Bovendien zal er vanaf januari 2001 sprake zijn van het Publiekstheater, een samengaan tussen Arca en het NTG. Die fusieoperatie vereist een inbreng van 10 miljoen frank, dus blijft er van die 26 miljoen frank nog maar 10 miljoen frank over om die drie plateaus te bespelen. Dit is dus geen eenvoudige zaak. Ik hoop dat we het hier binnen een paar jaar niet zullen moeten hebben over die fusieoperatie omdat ze niet heeft opgeleverd wat men ervan verwachtte. De operatie op zich leek me geen slecht idee, want men wou op die manier het theaterlandschap in Gent hertekenen. Er is natuurlijk een probleem met Arca, in die zin dat Arca artistiek achterop hinkt. Het NTG deed het beter, tenminste als men de - zij het slechte - norm van de publiekswerving hanteert. Arca is financieel gezond, in tegenstelling tot het NTG. Een dergelijke fusie kan op lange termijn dus misschien iets opleveren.
De inspanningen van het kabinet met betrekking tot de middelen van de Loterij moeten ervoor zorgen dat dit deficit van 46 miljoen frank tegen de volgende subsidieperiode is weggewerkt, tenminste als men het saneringsplan kan houden. Wat dat laatste betreft heb ik vertrouwen in de nieuwe zakelijk directeur, die bewijst dat hij dat ook kan.
De voorzitter : Ik wil nog even iets opmerken. Mijn ervaring met de discussie over de scheepskredieten leert me dat een bedrijfsrevisor wel degelijk een aantal verantwoordelijkheden heeft. Hij mag geen verslag afleveren als hij niet beschikt over alle stukken. Men moet eens goed nagaan of de bedrijfsrevisor zich heeft gedragen volgens het statuut en de interne reglementen. Het is niet aan mij om daarover te oordelen, maar dit moet gebeuren, want die snelle toename van het cumulerend deficit is toch wel markant. Misschien moet men overwegen om hetzelfde te doen als in de economische sector in Vlaanderen, met de commissie voor Preventief Bedrijfsbeleid. Heel wat van deze artistieke organisaties zijn immers eigenlijk kleine bedrijven en moeten voldoen aan een aantal sociaal-economische en bedrijfseconomische voorwaarden.

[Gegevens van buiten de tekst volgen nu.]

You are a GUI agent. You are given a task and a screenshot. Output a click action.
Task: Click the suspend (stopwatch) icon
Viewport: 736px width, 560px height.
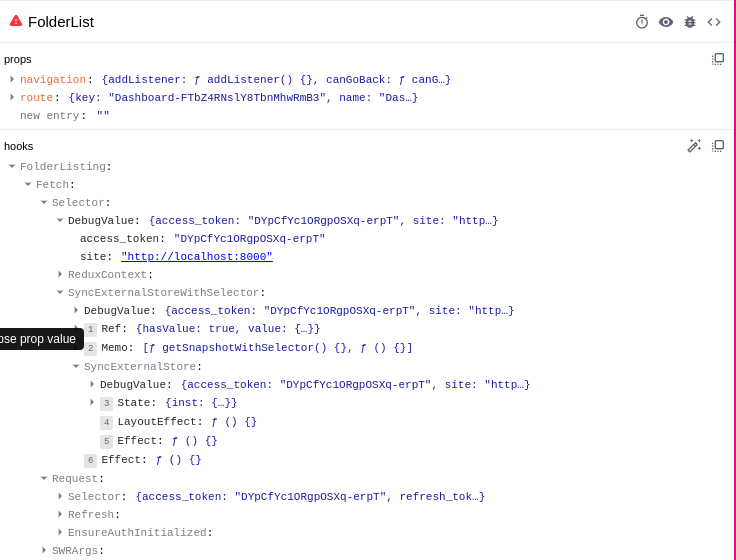(x=642, y=22)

Minister Anciaux heeft het woord.
Minister Bert Anciaux : Men vroeg me of we eisen gaan stellen inzake de samenstelling van de raad van bestuur. Dat gaan we inderdaad doen. Ik kan me vandaag niet uitspreken of dit gevolgen heeft in de vorm van het invoeren van een regeringscommissaris. Dat wordt momenteel onderzocht, maar er zijn in elk geval wel voorstellen van de Vlaamse Gemeenschap inzake de samenstelling van de raad van bestuur.
De voorzitter : Het incident is gesloten.